CREATE TABLE edges (
    dependent_build_id INTEGER NOT NULL REFERENCES builds(id),
    depends_on_build_id INTEGER NOT NULL REFERENCES builds(id),
    PRIMARY KEY (dependent_build_id, depends_on_build_id),
    FOREIGN KEY (dependent_build_id) REFERENCES builds(id),
    FOREIGN KEY (depends_on_build_id) REFERENCES builds(id)
);

Indexes:

• Pkgbase lookup: CREATE INDEX idx_builds_lookup ON builds(namespace_id, iteration_id, architecture, pkgbase)
• Global status filtering: CREATE INDEX idx_builds_status ON builds(status)
• Forward dependency traversal: CREATE INDEX idx_edges_forward ON edges(dependent_build_id, depends_on_build_id)
• Reverse dependency traversal: CREATE INDEX idx_edges_reverse ON edges(depends_on_build_id, dependent_build_id)

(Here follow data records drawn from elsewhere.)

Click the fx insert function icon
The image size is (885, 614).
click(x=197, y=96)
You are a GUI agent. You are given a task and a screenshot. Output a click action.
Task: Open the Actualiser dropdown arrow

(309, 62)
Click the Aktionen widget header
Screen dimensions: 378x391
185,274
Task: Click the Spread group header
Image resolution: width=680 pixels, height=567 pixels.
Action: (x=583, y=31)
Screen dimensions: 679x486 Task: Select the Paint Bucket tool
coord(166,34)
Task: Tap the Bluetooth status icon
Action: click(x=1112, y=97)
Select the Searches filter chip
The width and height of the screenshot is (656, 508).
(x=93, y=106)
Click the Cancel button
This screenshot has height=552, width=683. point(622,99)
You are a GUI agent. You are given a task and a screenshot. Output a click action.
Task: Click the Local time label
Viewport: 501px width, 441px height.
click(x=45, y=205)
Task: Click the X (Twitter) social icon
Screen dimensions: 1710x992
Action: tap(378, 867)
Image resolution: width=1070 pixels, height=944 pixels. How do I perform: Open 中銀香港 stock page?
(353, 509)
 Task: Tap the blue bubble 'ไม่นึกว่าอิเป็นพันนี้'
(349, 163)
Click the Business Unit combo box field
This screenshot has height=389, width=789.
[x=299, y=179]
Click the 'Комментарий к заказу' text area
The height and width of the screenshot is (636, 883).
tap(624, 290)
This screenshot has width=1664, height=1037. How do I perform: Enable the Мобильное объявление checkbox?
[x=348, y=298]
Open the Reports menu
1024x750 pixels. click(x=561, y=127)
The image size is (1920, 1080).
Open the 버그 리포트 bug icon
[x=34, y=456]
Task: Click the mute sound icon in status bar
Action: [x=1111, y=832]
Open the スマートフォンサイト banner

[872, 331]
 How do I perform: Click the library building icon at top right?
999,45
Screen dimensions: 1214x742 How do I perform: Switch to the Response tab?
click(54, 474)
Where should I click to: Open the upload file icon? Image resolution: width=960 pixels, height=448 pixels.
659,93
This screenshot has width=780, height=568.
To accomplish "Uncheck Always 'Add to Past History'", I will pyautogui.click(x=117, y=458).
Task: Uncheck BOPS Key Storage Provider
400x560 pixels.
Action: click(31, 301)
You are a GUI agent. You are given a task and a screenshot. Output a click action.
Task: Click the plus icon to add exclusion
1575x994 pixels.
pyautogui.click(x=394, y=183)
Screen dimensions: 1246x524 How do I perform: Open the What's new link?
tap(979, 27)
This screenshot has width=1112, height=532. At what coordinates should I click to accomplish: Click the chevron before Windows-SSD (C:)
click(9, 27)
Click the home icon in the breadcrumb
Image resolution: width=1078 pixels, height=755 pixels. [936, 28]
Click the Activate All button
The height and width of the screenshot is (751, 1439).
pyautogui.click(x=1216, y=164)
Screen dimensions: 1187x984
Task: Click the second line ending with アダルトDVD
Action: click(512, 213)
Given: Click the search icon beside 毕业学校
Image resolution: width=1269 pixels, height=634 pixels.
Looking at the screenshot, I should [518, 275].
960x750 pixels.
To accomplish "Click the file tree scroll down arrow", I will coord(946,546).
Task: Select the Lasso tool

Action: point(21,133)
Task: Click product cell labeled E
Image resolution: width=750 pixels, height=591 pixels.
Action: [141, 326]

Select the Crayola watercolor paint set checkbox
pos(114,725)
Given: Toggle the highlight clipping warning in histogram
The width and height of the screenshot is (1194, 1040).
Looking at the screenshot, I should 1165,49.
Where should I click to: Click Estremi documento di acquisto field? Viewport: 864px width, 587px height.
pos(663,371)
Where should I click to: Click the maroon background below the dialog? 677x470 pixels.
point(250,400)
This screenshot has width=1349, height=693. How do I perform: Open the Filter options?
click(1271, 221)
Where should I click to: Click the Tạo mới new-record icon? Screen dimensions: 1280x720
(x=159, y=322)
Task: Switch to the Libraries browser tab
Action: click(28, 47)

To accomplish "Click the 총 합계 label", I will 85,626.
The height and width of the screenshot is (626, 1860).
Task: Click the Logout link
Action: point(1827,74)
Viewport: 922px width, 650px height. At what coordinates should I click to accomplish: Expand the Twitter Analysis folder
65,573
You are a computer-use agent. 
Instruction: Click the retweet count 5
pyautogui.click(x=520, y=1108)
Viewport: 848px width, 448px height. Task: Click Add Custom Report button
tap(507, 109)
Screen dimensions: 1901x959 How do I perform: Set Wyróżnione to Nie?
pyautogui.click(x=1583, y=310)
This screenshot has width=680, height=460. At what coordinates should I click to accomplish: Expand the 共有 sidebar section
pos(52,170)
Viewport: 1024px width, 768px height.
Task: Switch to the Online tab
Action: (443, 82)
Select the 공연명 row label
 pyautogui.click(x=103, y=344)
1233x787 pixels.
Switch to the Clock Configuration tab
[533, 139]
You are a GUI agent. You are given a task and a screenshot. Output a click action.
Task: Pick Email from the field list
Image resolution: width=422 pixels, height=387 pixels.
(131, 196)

Additionally, we'll add a graph_hash column to the build iterations table. See below for details.

Scheduling builds

Currently, we need to traverse the graph all the time. Instead, we update dependent build statuses when a build completes:

1. Query all builds that depend on it using reverse edge index
2. For each dependent, check if all its dependencies are now successful
3. Update status from Blocked to Pending where appropriate

SQL for checking if a build can be unblocked:

UPDATE builds 
SET status = 'Pending'
WHERE status = 'Blocked'
AND NOT EXISTS (
    SELECT 1 FROM edges e
    JOIN builds dep ON e.depends_on_build_id = dep.id
    WHERE e.dependent_build_id = builds.id
    AND dep.status != 'Built'
)

Actually dispatching builds is now easy, we can find builds ready to be scheduled:

SELECT * FROM builds 
WHERE status = 'Pending'

If anything during the update goes wrong, the build graph might get stuck. Here are two approaches to ensure builds always get scheduled eventually:

1. Background job that scans all Blocked builds and verifies they should still be blocked. This is essentially what we have now, but we need to run it less often. This is good because it can become quite expensive to check dependencies of all blocked builds.
2. Record build completions in an event table, process them idempotently with retry capability

Other Graph Operations

For rendering, if we move to a browser library, it's easy: those just take a list of nodes and edges as input which we can easily query. The dot crate works the same.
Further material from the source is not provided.